Determine if you are behind another player and they are facing away

I wanted to determine if my transform is behind the other transform and both are facing the same direction.
(your typical RPG backstab skill check)

Is the code below close?

                    if (target == null)
                        return false;

                    Vector3 myDir = chr.transform.forward;
                    Vector3 yourDir = target.transform.forward;

                    myDir.y = 0;
                    yourDir.y = 0;
                  
                    var angle = Vector3.Angle(myDir, yourDir);
                    if (angle <= 45) // both looking the same direction
                        isPositionOK = true;

Does it work? Kinda looks like it might.

If not then start debugging.

What is often happening in these cases is one of the following:

  • the code you think is executing is not actually executing at all
  • the code is executing far EARLIER or LATER than you think
  • the code is executing far LESS OFTEN than you think
  • the code is executing far MORE OFTEN than you think
  • the code is executing on another GameObject than you think it is

To help gain more insight into your problem, I recommend liberally sprinkling Debug.Log() statements through your code to display information in realtime.
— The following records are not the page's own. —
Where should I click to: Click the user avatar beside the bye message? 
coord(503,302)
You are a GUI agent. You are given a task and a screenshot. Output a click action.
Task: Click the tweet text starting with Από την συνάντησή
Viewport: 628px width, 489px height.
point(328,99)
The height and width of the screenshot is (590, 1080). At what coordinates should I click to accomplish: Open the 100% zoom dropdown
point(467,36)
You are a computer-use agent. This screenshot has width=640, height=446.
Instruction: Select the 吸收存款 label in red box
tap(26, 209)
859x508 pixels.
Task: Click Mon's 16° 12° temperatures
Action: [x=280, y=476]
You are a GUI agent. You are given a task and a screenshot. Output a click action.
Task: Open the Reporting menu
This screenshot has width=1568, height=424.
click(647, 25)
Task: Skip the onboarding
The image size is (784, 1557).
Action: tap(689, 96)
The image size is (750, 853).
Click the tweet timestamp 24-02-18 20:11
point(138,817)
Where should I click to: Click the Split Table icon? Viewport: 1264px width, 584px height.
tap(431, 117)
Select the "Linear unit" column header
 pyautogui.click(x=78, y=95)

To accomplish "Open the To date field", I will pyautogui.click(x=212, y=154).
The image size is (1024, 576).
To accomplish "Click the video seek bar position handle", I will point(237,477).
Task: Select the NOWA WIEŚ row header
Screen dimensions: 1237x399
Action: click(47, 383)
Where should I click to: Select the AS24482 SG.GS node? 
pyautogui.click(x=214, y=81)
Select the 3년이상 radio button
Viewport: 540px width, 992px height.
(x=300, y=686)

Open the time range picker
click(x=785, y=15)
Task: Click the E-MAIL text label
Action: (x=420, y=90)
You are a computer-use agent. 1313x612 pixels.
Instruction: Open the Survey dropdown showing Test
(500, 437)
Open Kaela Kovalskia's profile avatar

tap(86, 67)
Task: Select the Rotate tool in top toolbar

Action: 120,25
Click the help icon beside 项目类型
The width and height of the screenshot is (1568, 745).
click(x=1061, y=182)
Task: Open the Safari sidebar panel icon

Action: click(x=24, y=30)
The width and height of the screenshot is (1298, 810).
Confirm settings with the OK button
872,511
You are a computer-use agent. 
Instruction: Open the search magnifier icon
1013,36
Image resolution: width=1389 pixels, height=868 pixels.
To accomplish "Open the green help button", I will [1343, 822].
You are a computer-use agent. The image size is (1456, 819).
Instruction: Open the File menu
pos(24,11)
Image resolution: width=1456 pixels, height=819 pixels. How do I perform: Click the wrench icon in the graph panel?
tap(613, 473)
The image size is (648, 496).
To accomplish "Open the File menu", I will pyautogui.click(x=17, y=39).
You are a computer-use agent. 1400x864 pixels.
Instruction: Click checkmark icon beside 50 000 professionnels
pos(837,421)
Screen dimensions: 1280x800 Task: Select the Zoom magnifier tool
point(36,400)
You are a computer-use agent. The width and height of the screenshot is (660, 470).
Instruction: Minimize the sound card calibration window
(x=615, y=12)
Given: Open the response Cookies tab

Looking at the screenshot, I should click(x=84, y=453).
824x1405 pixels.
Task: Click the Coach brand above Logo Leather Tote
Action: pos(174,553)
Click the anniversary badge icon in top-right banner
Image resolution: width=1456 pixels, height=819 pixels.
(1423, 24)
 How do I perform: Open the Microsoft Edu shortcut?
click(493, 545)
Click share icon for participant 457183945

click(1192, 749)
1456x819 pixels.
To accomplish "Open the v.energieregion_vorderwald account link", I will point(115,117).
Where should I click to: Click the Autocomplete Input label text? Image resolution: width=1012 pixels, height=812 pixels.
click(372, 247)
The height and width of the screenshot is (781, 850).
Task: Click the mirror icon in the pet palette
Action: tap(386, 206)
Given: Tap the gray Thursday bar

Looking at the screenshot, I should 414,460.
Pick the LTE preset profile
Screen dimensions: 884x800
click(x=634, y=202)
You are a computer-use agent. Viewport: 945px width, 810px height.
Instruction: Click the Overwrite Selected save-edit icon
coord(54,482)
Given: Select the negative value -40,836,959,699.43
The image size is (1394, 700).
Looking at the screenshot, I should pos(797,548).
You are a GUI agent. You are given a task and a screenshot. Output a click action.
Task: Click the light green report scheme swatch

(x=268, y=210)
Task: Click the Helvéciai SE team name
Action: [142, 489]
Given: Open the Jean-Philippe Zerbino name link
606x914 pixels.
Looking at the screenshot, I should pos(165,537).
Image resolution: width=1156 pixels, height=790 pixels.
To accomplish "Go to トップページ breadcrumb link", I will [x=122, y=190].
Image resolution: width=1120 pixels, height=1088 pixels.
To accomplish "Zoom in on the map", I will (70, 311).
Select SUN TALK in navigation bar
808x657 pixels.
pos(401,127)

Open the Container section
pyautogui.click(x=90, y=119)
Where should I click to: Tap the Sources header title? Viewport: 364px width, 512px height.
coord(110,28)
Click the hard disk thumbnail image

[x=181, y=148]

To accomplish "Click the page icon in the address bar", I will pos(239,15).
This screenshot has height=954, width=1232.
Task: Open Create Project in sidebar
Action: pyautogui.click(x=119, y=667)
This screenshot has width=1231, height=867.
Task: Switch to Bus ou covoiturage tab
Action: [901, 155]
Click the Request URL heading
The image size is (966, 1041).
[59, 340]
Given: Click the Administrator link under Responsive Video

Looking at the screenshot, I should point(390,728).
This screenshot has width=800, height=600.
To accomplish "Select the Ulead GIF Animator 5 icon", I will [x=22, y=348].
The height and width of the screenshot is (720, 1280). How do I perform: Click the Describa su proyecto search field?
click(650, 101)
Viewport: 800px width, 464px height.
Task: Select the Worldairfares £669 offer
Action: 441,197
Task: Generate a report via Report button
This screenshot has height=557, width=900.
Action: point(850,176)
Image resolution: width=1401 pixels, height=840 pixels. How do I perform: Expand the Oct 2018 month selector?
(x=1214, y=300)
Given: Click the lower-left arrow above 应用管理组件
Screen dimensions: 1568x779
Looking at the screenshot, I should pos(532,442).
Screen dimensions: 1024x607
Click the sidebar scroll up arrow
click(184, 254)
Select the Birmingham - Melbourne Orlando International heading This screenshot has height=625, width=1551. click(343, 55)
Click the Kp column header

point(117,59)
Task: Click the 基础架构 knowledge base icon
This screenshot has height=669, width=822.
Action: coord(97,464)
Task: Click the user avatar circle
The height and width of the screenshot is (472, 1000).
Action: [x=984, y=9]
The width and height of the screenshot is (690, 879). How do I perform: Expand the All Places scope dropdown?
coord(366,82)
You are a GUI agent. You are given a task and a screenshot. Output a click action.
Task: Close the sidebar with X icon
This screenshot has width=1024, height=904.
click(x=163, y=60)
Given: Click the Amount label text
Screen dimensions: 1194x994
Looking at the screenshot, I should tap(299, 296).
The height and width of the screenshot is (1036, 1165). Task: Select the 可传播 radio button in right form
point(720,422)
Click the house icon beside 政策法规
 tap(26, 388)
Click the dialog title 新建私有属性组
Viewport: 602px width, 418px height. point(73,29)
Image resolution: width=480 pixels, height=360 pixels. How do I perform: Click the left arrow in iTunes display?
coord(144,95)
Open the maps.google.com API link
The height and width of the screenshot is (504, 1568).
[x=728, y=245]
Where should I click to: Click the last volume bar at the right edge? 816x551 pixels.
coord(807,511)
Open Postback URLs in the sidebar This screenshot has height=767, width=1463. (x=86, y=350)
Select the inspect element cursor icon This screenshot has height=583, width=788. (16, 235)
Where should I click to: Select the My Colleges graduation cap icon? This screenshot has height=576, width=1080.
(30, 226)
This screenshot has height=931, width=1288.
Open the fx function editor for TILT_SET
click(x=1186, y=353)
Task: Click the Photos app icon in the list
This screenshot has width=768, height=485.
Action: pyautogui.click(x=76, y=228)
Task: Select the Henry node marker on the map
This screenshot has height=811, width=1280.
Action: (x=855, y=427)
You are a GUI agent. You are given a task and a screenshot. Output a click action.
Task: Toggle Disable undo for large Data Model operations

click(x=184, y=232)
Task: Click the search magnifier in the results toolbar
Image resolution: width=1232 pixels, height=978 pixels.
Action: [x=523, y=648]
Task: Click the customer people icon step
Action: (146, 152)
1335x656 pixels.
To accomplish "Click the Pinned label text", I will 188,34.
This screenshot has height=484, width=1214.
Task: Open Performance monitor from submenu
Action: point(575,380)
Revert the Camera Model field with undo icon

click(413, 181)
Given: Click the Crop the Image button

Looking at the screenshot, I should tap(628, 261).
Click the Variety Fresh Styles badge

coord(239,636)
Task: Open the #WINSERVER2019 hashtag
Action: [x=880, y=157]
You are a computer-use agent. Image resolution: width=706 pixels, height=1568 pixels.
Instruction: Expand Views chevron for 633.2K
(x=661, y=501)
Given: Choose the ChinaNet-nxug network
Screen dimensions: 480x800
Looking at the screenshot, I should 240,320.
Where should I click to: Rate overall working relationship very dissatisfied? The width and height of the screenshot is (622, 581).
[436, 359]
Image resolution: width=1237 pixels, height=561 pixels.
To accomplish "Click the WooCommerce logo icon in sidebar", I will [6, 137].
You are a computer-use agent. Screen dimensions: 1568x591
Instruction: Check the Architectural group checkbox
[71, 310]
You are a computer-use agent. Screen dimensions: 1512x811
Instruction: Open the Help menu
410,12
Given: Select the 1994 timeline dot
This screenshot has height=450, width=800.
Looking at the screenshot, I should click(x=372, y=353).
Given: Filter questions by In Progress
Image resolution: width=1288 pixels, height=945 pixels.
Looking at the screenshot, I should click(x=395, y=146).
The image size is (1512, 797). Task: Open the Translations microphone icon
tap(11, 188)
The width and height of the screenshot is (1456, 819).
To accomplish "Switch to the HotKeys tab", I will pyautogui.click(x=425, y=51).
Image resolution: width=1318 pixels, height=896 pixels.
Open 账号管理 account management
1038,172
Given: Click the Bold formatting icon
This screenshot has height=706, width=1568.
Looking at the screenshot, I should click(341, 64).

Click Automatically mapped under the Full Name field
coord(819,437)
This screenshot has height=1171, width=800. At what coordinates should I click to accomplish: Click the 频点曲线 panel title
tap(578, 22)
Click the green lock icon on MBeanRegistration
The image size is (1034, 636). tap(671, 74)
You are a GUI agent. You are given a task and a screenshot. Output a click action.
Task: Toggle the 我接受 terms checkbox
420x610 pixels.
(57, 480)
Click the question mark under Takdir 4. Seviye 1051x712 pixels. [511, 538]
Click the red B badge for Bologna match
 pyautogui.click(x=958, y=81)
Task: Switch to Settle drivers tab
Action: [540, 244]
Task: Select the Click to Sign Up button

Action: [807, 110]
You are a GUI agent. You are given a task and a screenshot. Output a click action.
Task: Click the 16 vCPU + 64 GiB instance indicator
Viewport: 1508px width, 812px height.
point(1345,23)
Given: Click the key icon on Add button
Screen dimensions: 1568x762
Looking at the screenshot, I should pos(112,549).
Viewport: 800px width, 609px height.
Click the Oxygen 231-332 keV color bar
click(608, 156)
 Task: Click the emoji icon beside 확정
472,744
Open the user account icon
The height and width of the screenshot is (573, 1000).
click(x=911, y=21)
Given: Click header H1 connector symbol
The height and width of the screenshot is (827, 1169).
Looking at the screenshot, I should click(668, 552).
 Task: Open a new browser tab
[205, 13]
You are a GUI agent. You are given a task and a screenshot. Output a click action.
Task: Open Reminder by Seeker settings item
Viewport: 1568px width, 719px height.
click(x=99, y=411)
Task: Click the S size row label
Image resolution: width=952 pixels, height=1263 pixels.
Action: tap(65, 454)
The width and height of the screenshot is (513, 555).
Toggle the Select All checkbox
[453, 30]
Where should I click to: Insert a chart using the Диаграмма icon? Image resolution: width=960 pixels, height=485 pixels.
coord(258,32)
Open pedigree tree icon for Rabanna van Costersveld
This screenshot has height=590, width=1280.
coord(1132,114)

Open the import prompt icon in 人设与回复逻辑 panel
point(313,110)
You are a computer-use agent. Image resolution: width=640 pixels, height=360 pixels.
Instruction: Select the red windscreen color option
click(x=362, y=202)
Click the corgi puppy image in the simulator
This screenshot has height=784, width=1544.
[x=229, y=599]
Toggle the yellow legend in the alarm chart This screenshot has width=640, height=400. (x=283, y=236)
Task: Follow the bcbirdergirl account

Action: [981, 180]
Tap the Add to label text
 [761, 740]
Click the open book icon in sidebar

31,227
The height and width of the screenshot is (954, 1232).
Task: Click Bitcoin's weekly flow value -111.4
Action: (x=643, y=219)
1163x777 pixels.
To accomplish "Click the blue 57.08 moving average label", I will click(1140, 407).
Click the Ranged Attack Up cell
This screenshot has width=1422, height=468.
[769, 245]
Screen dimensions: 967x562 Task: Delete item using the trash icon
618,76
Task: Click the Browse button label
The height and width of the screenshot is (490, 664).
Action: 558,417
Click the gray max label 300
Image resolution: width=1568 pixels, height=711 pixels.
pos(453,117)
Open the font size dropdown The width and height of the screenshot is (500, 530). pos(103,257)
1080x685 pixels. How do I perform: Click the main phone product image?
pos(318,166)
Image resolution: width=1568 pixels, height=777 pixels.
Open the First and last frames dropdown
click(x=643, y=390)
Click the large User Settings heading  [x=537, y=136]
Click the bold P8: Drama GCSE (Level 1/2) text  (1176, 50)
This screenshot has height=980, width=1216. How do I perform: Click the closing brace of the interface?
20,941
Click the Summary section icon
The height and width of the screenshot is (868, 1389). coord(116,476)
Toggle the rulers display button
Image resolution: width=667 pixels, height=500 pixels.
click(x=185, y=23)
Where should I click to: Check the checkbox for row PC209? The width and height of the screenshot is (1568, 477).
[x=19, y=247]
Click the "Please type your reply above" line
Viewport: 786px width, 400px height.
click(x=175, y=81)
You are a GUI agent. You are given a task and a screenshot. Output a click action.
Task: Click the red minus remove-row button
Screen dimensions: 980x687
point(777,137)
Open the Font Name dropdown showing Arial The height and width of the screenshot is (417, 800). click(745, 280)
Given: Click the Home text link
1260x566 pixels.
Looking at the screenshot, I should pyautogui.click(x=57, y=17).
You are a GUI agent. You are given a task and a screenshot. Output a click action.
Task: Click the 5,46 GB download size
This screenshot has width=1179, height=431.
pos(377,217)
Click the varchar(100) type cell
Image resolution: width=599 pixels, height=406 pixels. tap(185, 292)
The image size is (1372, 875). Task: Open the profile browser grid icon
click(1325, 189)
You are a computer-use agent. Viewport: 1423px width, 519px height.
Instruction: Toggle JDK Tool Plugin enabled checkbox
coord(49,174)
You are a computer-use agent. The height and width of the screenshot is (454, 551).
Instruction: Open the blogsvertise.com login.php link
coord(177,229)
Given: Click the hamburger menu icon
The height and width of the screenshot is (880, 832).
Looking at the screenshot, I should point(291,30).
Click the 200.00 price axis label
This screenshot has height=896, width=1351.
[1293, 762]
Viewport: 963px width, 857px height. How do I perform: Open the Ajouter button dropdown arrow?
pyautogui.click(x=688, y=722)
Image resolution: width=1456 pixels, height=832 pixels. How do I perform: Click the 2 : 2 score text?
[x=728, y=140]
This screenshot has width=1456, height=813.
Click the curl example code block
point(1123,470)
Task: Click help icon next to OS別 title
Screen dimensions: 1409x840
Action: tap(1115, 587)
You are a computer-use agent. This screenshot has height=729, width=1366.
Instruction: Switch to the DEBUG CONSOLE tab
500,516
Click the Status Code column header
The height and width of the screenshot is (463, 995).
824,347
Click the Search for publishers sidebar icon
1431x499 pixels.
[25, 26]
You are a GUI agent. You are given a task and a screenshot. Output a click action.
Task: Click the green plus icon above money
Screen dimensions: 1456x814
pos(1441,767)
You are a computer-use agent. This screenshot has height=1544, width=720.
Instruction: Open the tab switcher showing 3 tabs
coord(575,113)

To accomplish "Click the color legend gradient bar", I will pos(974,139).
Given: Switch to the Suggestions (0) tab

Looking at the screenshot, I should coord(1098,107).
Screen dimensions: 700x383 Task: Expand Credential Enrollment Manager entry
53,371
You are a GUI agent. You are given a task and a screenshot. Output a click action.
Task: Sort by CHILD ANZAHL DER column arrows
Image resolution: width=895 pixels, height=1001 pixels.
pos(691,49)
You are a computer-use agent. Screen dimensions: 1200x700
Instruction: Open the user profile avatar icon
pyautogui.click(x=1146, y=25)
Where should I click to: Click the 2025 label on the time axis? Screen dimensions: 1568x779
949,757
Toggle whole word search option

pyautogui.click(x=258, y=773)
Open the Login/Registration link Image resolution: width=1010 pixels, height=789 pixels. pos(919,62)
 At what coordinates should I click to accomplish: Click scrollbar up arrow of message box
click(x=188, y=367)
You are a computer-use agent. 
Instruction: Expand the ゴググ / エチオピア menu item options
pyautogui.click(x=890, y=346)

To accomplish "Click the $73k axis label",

Doing this should help you answer these types of questions:

  • is this code even running? which parts are running? how often does it run? what order does it run in?
  • what are the values of the variables involved? Are they initialized? Are the values reasonable?
  • are you meeting ALL the requirements to receive callbacks such as triggers / colliders (review the documentation)

Knowing this information will help you reason about the behavior you are seeing.

You can also put in Debug.Break() to pause the Editor when certain interesting pieces of code run, and then study the scene

You could also just display various important quantities in UI Text elements to watch them change as you play the game.

If you are running a mobile device you can also view the console output. Google for how on your particular mobile target.

Here’s an example of putting in a laser-focused Debug.Log() and how that can save you a TON of time wallowing around speculating what might be going wrong:

https://discussions.unity.com/t/839300/3

ALSO: just want to say I approve of your methodical breaking it out into temporary variables and doing it one step at a time because now it’s super-easy to debug!!